台数、時間、増える量、減る量、最初にある量が一つの文章に含まれるため、頭の中だけで処理するのは難しいからです。
おすすめは、短い表を作ることです。ポンプの台数、かかった時間、合計でくみ出した量を並べます。牧場なら、牛の頭数、日数、食べた草の量を整理します。行列なら、窓口数、時間、処理した人数を並べます。
きれいな表である必要はありません。入試本番では、30秒で条件を整理できるメモが得点を守ります。
家庭でできる入試向けニュートン算対策
3つの量を言葉で説明させる
入試向けのニュートン算対策では、まず3つの量を子ども自身の言葉で説明できるようにしましょう。
確認するのは、「最初にある量」「時間とともに増える量」「一定の力で減らす量」です。
池の水なら、最初にあるのは池の水、増えるのは流れ込む水、減らすのはポンプです。牧場の草なら、最初にあるのは草、増えるのは伸びる草、減らすのは牛です。行列なら、最初にいるのは並んでいる人、増えるのはあとから来る人、減らすのは窓口です。
この説明ができるようになると、問題文の見た目に惑わされにくくなります。保護者が答えを教える前に、「3つに分けるとどうなる?」と聞く習慣をつけるとよいでしょう。
表で1単位あたりの増減を整理する
次に大切なのは、表を使って1分あたり、1日あたりの増減を整理することです。
たとえば、ポンプ3台で12分、ポンプ5台で6分で池が空になる問題を考えます。ポンプ1台が1分に1の水をくみ出すとすれば、3台で12分なら合計36、5台で6分なら合計30の水をくみ出したことになります。
この差は、かかった時間の差によって増えた水の差です。12分と6分では6分の差があるため、その6分間に増えた水の量を考えることができます。
このように表にすると、式だけでは見えにくい関係が見えるようになります。入試問題でも、表を作る習慣がある子は、条件が多い問題に落ち着いて対応できます。
標準問題から入試問題へ段階的に進める
ニュートン算の入試対策では、いきなり難しい過去問に進むより、標準問題から段階的に進めることが大切です。
まずは、池の水とポンプの基本型を安定させます。次に、牧場の草と牛の問題に進みます。その後で、行列や窓口の問題、さらに入試形式の長い文章題へ広げていきます。
目安として、標準問題10問のうち7〜8問を自力で解けるようになってから、入試問題に進むとよいでしょう。基本型が不安定なまま過去問に入ると、解説を読んでも再現できない状態になりやすいです。
入試では、すべての難問を解ける必要はありません。まずは頻出の標準型を落とさないことが、得点を安定させる近道です。
まとめ|ニュートン算は入試前に整理の型を固めよう
中学受験算数のニュートン算は、入試で出ると差がつきやすい単元です。理由は、計算力だけでなく、問題文から「最初にある量」「増える量」「減らす量」を整理する力が問われるからです。

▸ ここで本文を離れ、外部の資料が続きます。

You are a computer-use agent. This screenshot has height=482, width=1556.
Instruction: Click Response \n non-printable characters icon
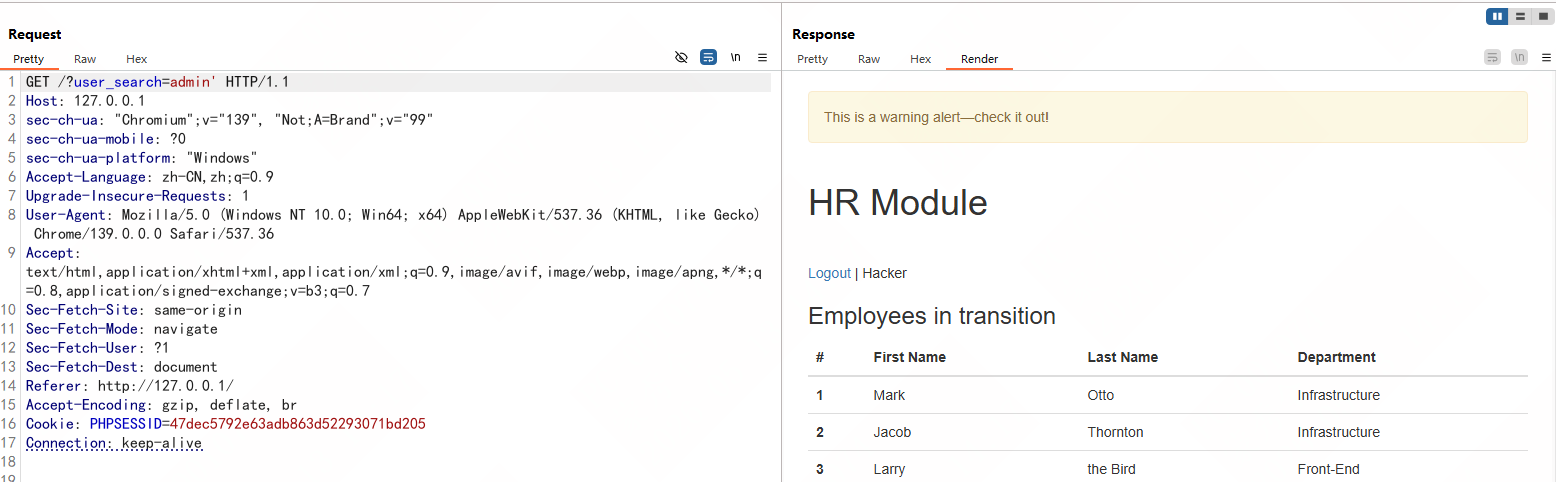(x=1520, y=58)
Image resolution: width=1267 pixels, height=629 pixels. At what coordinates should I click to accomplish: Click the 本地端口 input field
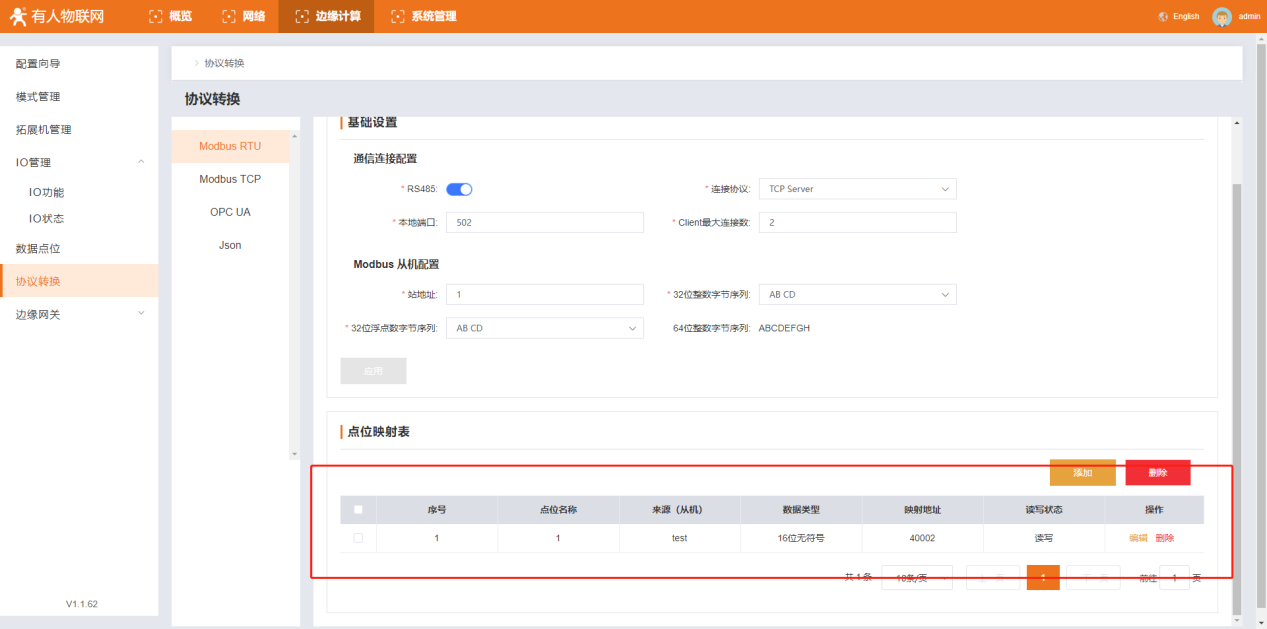(544, 223)
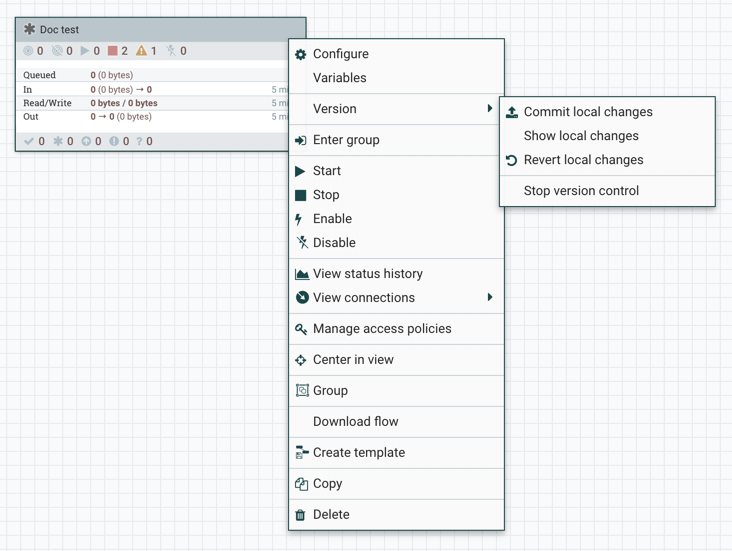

入試で出やすい型は、池の水をポンプでくみ出す問題、牧場の草を牛が食べる問題、行列や窓口で人を処理する問題です。設定は違っても、考え方は共通しています。
子どもが点を落とす原因は、最初にある量を見落とすこと、増え続ける量を忘れること、表を作らず式だけで解こうとすることです。これらは、家庭での声かけと練習の順番で改善できます。
家庭では、問題を解く前に「最初にあるものは何?」「増えるものは何?」「減らすものは何?」と確認しましょう。そのうえで、表を使って1単位あたりの増減を整理し、標準問題から入試問題へ段階的に進めます。
ニュートン算は、入試前に整理の型を固めれば、怖い単元ではありません。焦って難問に進むより、まずは頻出型を確実に得点できる状態を目指しましょう。